We mimic the same functionality of Angular.

If that's really a necessity, I would expect the underlying form control value to return a string | undefined

You can add it: FormControl<string | undefined>

Thanks. I would argue this doesn't follow the principle of least surprise. I feel the type system is lying to me at this point.

Regarding Angular, I understand you want to mimic it's functionality but this one is bug inducing. Also by introducing type safety you have already improved and changed the default functionality, so I feel you could go one step further.

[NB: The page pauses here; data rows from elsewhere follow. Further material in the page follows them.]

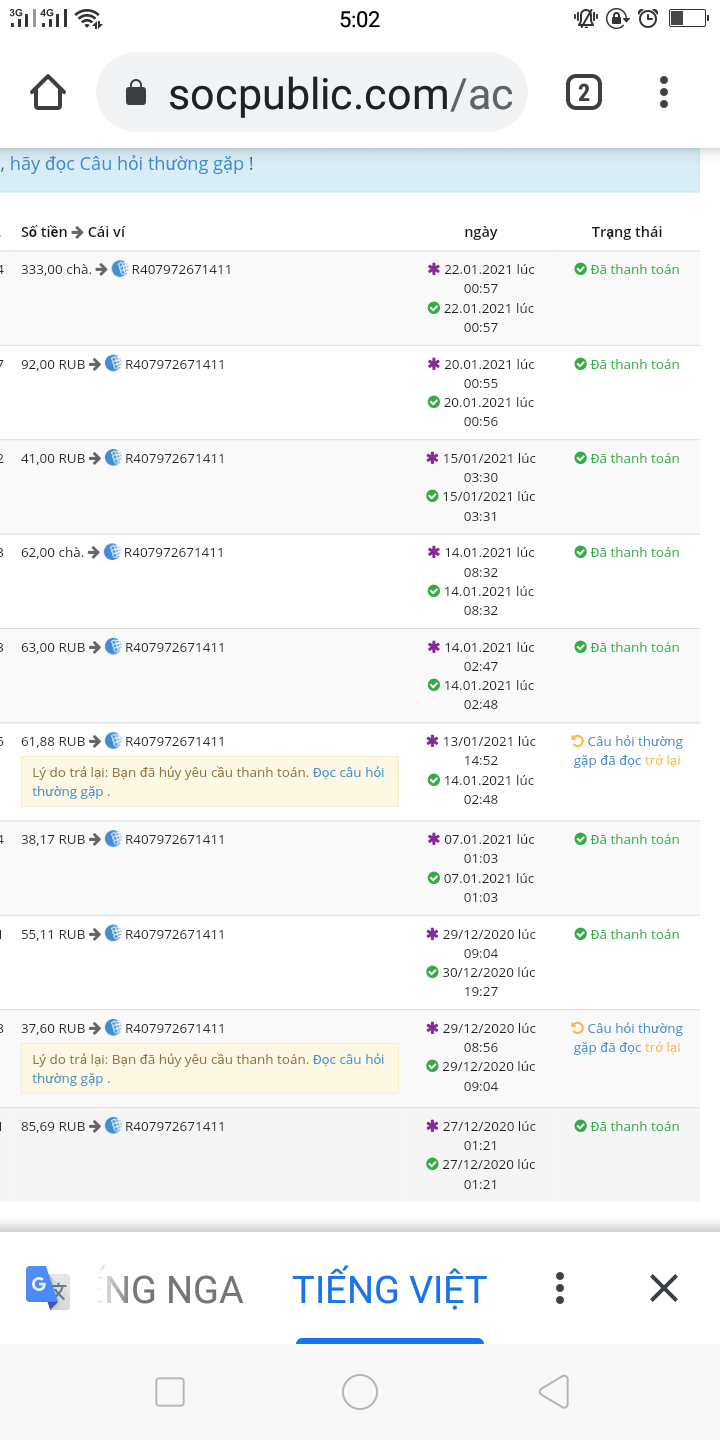720x1440 pixels.
Task: Click Đã thanh toán status for 41,00 RUB
Action: [627, 458]
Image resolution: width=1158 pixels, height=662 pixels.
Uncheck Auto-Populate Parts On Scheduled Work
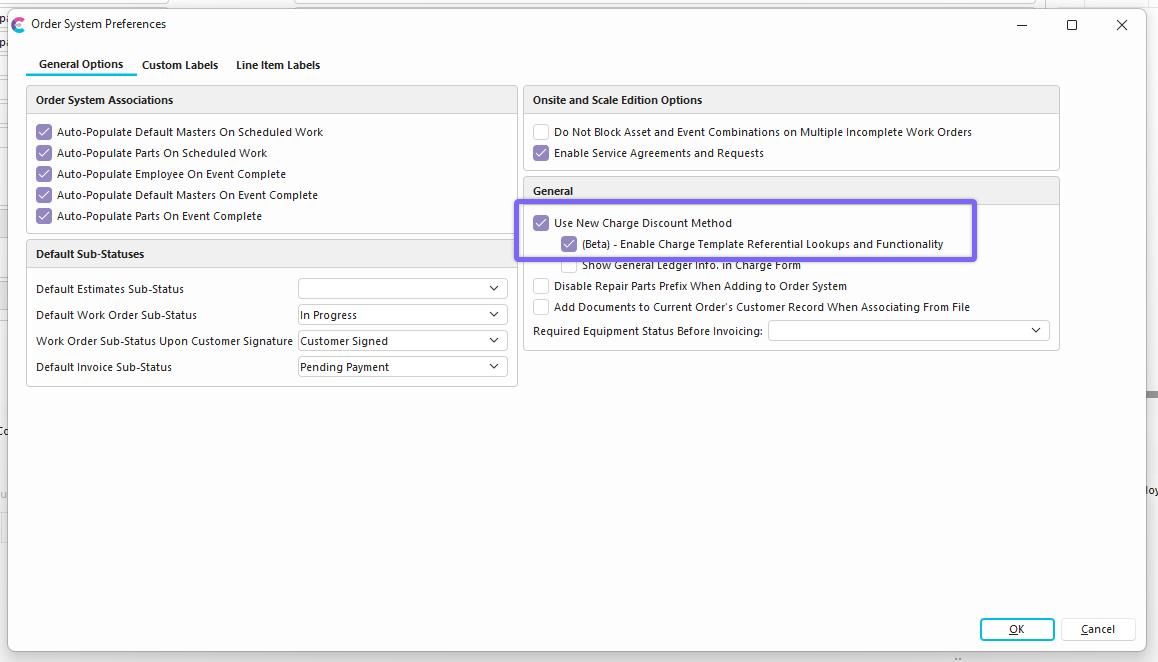click(x=44, y=153)
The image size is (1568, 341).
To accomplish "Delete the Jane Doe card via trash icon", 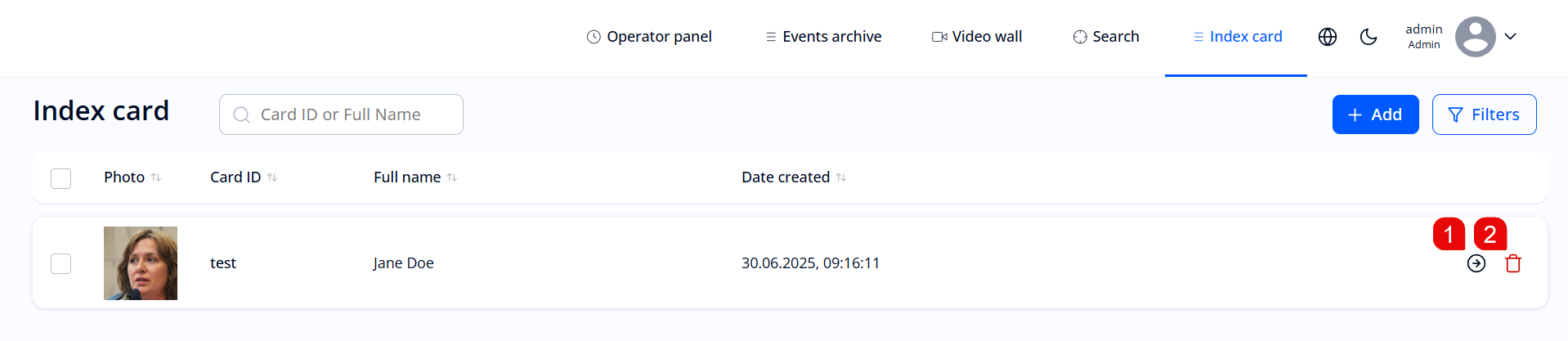I will 1513,263.
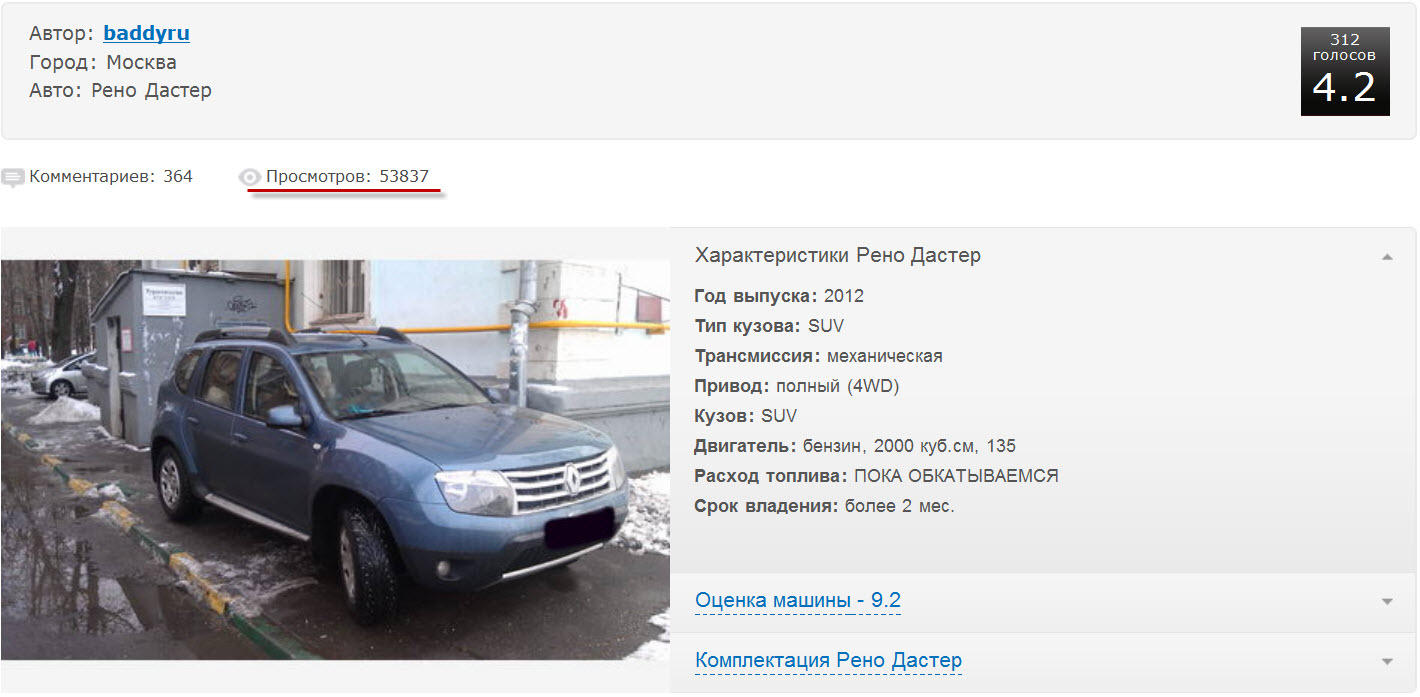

Maybe the following screenshot will make you reconsider this design decision. Otherwise please feel free to close ;)

image

Don't get me wrong. I agree with you. But the focus of this library, at least for step one, is providing a seamless migration. I'll leave it open to v2.

Sounds good, thanks ;)

Have a great Sunday.

Just a "food for thought" update, I think I got this backwards. Or at least there are other gotchas to be aware of.

Angular differs in behavior depending on the form input type:

  • user empties an <input type="text"> field: the output is an empty string
  • user empties an <input type="number"> field: the output is a null value!

That kind of behavior is not immediately obvious to me. And I can only imagine you have to plug into the Angular behavior at some point...

So to sum up, it may be a good idea to force the developer to handle the null case by forcing him to declare the nullability at the initialization stage,as such:

FormControl<number>  // => Cannot be true, generate some kind error
FormControl<number | null>  // => Ok

A runtime error on initializing would be fine since you'd make the mistake once, fix it then move on.
Since there's no way to enforce default values for a given type in TS unless I'm mistaken.

I am closing this issue as I released v3.